午后,丛林反而蒸腾起一股裹挟着腐殖土和植物发酵气息的闷热。
在又是一夜赶路后,林晚棠倚靠在一棵巨大的树干边短暂休整。脸上厚厚的油彩被汗水冲出一道道浅痕,作战服早已湿透,紧贴着皮肤,粘腻不堪。她谨慎地保持着警戒,视线偶尔扫视四周。
就在她休息完毕,准备再次出发时,一种绝非来自丛林背景音的细微“沙沙”声,极其突兀地钻进她高度警觉的耳朵。
声音来自左后方,贴近地面。
她的身体瞬间凝固,连呼吸都似乎停止了。所有感官像被无形的手拧到了最大档位。大脑飞速分析,不是风吹落叶,不是小型啮齿动物跑动,更不是雨水滴落。
是蛇,而且听这鳞片与地面摩擦的节奏和力度,个头不小。
她没有立刻惊慌扭头,那是最愚蠢的反应。任何突然的大动作都可能被视作挑衅,招致致命攻击。
她保持着靠树的姿势,只是目光极其缓慢地、一寸一寸地向声源处转动。
约一米五开外,一条粗壮的蝮蛇轮廓在林木斑驳的光线下逐渐清晰。
它高昂着三角形的头颅,正对着她的方向,信子飞快吞吐,发出轻微的“嘶嘶”声,冰冷的竖瞳已然锁定了她。
被发现了。
肾上腺素急剧分泌,但带来的不是恐惧的颤抖,而是极致的冷静。她的思维清晰得像一块冰。
电光火石间,方案已然形成。核心只有一条:绝不能动,诱其先动,后发制人。
她的肌肉保持一种微妙的松弛状态,看似完全静止,实则每一根纤维都做好了瞬间爆发的准备。
右手,极其缓慢地、以肉眼难以察觉的速度,向大腿外侧的生存刀柄摸去。动作慢得如同树懒,没有带起一丝风声。

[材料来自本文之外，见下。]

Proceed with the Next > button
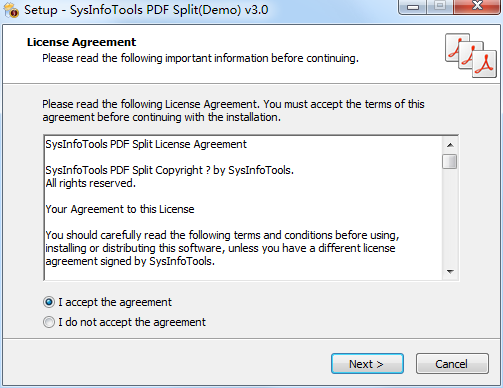This screenshot has width=503, height=388. coord(367,364)
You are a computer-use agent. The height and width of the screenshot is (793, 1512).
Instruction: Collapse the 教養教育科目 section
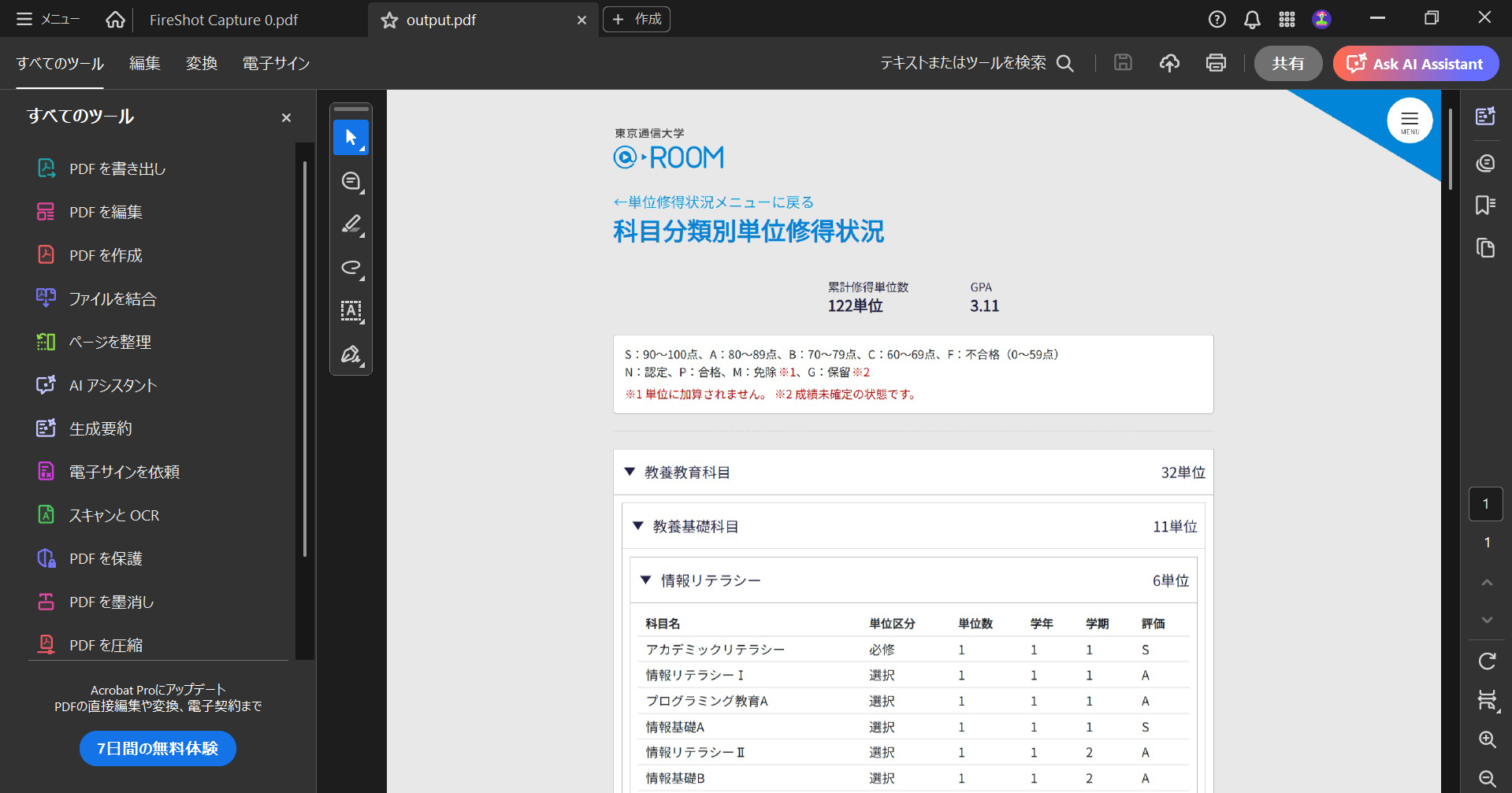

时间一秒秒流逝,每一秒都像被拉长成一个世纪。蛇头依旧高昂,保持着威胁姿态,似乎在评估这个庞大而沉默的对手。
突然,蛇颈向后微微一缩,这是攻击的前兆。
就是现在。
在蛇头如弹簧般激射而出的前一刹那,林晚棠动了。
她的动作不再是之前的缓慢,而是爆发出全部力量与速度的精准打击,身体不是后退,而是猛地向右侧翻滚,同时左手闪电般抓起身边用藤条捆扎的备用树枝,看也不看便朝原先头颈的位置格挡过去。
“噗。” 毒牙狠狠钉入了厚厚的树枝丛中。
几乎在同一时间,她的右手反握生存刀,借着身体翻滚旋转的力量,由下至上,精准狠戾地一刀砍出,刀锋在晦暗的林中划出一道冷冽的弧线。
利刃割开皮肉、斩断骨骼的顿挫感清晰传来。
蛇头连着一段颈部被整个斩断,掉落在地,蛇嘴仍在一张一合,做着徒劳的咬合动作。
无头的蛇身则疯狂地扭动拍打,将周围的落叶和泥土搅得四处飞溅。
林晚棠迅速起身,后退两步,保持警戒姿势,目光冷峻地盯着那团仍在抽搐的蛇躯,直到它彻底停止扭动。
危险解除。
她这才轻轻呼出一口一直憋着的气。上前,用刀尖将蛇头深深埋进旁边的腐叶下层,避免其他生物或后续经过的队友无意中触碰到。
判断无毒后,她拎起仍在渗血的蛇身,掂量了一下。
“额外的蛋白质补充。”她勾起一抹淡淡的笑,自语了一句,声音沙哑却平稳至极。
她用匕首熟练地剥去蛇皮,剔除内脏,将白嫩的蛇肉切成几段,分别用几片宽大的树叶包好,放入战术背包的侧袋。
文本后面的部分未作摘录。